A whistleblower report published by Buzzfeed News on Thursday alleges that U.S. Immigration and Customs Enforcement (ICE) “has systematically provided inadequate medical and mental health care” to migrants detained in its facilities throughout the country. The poor medical care resulted in two preventable surgeries and four deaths in detention, according to the report.
The allegations were listed in a March 20 memorandum signed by Cameron Quinn, officer for Civil Rights and Civil Liberties with the Department of Homeland Security, and sent to top ICE leadership, according to Buzzfeed News. The whistleblower is described as someone within the ICE Health Services Corps, which provides medical care and oversight for the agency’s detainees.
One complaint detailed in the memo describes how delayed medical care and misdiagnosis at a Texas facility led to an 8-year-old boy having part of his forehead removed. The boy was diagnosed with an external ear infection and treated with ear drops only to begin having seizures two weeks later, according to the report. He was then transferred to a hospital where he was diagnosed with Pott’s puffy tumor, a rare infection that had spread from the child’s ear, requiring part of his frontal bone to be removed.
The whistleblower report says that inadequate medical care the boy received at the detention center was "a contributory factor resulting in harm.”
Another alleged case involves a man at a Georgia facility who was bleeding through his skin and given aspirin despite having extremely thin blood. As a result, the man began coughing up large amounts of blood and was taken to a hospital in critical condition. It was determined that the aspirin therapy may have caused harm that could have resulted in death.
The report also details incidents in which medical staff failed to follow procedures for drug and alcohol withdrawal, and incidents in which detainees were given inadequate care for serious mental illness. One such allegation involves a facility psychiatrist who failed to treat a detainee for worsening psychosis-related symptoms, resulting in the detainee lacerating his penis, requiring hospitalization and surgery.
Of the four adults mentioned in the report who died, one man received healthcare that a complainant described as “deplorable,” and another man received care described as “grossly negligent."
Another man died of suicide after allegedly telling staff that he would be dead in three days. The staff had been previously notified of his deteriorating mental health condition, the report said.
The memo also describes a person at an Arizona facility who was listed as dying of coronary heart disease. A complainant alleged that this ruling was “very misleading” and didn’t account for failures of the facility’s psychiatrist and lack of readily available medications.
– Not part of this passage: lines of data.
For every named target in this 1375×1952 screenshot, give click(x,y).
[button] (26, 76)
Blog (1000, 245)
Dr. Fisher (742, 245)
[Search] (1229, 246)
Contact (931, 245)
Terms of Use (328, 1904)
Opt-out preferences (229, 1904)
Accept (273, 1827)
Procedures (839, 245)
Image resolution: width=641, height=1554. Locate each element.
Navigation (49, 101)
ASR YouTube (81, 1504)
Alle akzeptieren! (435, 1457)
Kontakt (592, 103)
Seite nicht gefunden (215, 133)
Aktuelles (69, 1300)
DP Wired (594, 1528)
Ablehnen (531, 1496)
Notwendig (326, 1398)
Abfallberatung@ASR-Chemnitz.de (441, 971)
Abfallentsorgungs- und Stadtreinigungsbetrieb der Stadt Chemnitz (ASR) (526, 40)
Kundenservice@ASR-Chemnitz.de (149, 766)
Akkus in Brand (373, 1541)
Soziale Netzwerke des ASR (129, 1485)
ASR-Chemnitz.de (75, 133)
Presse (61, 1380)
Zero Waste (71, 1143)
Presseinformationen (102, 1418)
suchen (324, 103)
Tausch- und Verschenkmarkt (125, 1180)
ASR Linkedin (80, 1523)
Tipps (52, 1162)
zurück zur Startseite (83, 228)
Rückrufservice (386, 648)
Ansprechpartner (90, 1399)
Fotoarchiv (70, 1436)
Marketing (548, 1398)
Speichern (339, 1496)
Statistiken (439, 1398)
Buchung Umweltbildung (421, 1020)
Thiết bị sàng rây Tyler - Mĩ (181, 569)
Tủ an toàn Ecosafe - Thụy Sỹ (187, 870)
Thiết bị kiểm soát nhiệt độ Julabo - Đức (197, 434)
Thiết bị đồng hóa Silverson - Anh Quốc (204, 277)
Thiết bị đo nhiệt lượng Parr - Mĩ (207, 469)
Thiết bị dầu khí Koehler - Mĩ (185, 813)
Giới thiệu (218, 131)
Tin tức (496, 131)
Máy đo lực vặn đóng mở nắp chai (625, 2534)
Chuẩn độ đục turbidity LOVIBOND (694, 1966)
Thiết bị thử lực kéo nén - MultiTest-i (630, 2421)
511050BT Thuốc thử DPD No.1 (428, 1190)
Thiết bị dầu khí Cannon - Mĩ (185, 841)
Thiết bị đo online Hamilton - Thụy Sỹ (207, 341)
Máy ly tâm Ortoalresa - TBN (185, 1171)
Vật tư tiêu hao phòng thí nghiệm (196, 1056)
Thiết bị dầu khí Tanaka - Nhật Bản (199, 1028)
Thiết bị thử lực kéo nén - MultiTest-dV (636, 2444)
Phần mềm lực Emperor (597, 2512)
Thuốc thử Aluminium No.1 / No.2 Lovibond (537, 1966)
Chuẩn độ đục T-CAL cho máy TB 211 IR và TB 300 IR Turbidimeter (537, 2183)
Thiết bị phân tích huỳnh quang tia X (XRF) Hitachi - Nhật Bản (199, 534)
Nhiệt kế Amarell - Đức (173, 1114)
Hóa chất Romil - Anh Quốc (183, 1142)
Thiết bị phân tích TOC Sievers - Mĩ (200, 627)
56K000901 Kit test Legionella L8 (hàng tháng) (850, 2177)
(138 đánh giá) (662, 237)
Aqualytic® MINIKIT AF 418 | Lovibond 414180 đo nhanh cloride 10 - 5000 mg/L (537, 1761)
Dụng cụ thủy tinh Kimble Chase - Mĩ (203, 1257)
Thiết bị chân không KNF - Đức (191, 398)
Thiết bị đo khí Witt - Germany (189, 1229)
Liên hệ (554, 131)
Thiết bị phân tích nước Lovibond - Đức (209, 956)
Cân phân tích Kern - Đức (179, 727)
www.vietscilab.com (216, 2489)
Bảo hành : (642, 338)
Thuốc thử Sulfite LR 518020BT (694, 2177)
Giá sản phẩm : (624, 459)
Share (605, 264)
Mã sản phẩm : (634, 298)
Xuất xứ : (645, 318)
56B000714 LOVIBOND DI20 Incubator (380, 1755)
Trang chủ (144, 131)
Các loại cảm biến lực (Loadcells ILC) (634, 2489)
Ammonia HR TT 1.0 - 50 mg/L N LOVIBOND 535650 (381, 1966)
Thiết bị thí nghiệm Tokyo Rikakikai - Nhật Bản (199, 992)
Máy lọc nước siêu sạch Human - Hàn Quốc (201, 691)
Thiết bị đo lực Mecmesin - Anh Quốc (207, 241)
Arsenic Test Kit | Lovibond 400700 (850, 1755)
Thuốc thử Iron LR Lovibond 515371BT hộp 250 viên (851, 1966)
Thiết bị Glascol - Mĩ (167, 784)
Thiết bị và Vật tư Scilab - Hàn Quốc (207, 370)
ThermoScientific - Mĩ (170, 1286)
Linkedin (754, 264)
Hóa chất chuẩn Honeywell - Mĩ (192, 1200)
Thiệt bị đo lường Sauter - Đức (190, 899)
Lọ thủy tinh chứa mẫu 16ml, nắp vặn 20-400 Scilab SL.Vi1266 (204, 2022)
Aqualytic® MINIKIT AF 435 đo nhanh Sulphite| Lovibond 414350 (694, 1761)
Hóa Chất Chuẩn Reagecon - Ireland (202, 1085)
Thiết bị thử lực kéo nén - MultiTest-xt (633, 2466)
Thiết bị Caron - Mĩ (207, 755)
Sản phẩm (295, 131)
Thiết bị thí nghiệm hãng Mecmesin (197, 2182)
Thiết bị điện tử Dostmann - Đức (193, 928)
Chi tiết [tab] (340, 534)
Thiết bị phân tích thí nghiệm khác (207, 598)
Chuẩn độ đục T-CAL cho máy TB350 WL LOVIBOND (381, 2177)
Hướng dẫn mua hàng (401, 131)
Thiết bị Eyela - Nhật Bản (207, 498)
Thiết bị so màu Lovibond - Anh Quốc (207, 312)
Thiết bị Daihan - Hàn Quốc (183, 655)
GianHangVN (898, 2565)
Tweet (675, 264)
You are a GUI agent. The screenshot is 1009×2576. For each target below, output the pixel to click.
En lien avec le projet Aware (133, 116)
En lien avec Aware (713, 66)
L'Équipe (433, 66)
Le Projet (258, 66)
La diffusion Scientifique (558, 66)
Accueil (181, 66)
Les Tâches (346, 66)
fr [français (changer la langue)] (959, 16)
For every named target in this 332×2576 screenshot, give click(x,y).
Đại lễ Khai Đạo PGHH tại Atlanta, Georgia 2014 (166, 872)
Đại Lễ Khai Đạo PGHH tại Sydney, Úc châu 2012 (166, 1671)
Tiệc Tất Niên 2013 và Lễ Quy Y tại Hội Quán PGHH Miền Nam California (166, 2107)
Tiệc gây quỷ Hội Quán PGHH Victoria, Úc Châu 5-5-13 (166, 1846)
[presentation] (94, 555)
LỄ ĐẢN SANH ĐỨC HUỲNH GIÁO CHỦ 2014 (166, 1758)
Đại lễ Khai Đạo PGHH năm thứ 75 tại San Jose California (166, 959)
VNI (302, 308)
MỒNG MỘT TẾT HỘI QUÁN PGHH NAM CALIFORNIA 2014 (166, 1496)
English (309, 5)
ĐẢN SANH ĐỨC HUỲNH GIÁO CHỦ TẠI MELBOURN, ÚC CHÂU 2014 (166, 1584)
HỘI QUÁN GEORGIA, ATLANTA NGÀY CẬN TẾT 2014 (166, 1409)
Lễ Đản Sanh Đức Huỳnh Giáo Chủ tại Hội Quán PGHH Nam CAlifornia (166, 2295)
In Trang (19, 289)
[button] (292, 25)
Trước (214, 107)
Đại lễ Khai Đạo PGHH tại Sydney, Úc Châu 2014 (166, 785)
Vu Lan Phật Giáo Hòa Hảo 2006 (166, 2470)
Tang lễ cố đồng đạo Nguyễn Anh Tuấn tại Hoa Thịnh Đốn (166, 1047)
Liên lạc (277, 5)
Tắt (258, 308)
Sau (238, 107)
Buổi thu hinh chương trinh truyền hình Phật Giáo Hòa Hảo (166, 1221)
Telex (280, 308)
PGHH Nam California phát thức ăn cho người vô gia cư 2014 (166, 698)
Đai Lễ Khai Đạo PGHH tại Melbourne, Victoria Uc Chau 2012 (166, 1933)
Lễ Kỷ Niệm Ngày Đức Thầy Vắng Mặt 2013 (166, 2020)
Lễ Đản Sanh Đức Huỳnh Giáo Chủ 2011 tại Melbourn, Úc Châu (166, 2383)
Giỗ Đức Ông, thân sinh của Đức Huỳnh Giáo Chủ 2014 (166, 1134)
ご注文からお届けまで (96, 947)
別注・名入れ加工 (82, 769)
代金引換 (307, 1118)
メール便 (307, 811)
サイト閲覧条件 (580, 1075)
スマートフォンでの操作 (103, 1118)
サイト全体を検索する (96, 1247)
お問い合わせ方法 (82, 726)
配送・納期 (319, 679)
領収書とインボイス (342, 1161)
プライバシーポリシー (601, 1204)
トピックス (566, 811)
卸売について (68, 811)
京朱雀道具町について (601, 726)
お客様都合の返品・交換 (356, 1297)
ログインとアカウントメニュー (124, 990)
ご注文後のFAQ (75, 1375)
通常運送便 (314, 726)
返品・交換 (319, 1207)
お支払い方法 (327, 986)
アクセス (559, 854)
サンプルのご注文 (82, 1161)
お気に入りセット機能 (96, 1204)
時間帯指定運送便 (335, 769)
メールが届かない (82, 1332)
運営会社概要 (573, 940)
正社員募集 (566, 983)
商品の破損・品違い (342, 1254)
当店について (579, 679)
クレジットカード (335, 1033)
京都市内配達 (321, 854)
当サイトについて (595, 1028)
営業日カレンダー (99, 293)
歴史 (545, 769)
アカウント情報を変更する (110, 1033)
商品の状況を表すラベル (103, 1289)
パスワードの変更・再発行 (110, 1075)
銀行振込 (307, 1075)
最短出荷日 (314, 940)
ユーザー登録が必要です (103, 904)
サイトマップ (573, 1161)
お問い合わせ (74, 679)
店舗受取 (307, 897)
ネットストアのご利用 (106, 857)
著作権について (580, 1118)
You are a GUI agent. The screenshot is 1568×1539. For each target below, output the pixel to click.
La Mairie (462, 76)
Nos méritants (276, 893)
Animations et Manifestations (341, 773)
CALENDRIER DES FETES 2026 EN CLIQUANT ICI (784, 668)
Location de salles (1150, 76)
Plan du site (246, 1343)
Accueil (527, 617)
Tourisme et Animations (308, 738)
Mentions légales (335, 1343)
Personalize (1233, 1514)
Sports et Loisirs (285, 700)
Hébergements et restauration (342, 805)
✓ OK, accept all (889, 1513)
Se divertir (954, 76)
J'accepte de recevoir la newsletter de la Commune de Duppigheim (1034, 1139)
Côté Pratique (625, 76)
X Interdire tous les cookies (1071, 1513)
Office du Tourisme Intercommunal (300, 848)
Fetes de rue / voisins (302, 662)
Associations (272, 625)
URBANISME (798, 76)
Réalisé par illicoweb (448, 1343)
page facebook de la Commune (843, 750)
The whistleblower report comes after a group of doctors last week were arrested for trying to administer flu vaccines to people in a detention center near San Diego. Since last December, at least three children have died from the flu while in ICE custody.
Earlier this month, ProPublica published surveillance footage from inside the cell of a 16-year-old who died of the flu while in ICE custody in May. The footage showed the boy lying unconscious on the floor for hours without receiving any medical attention.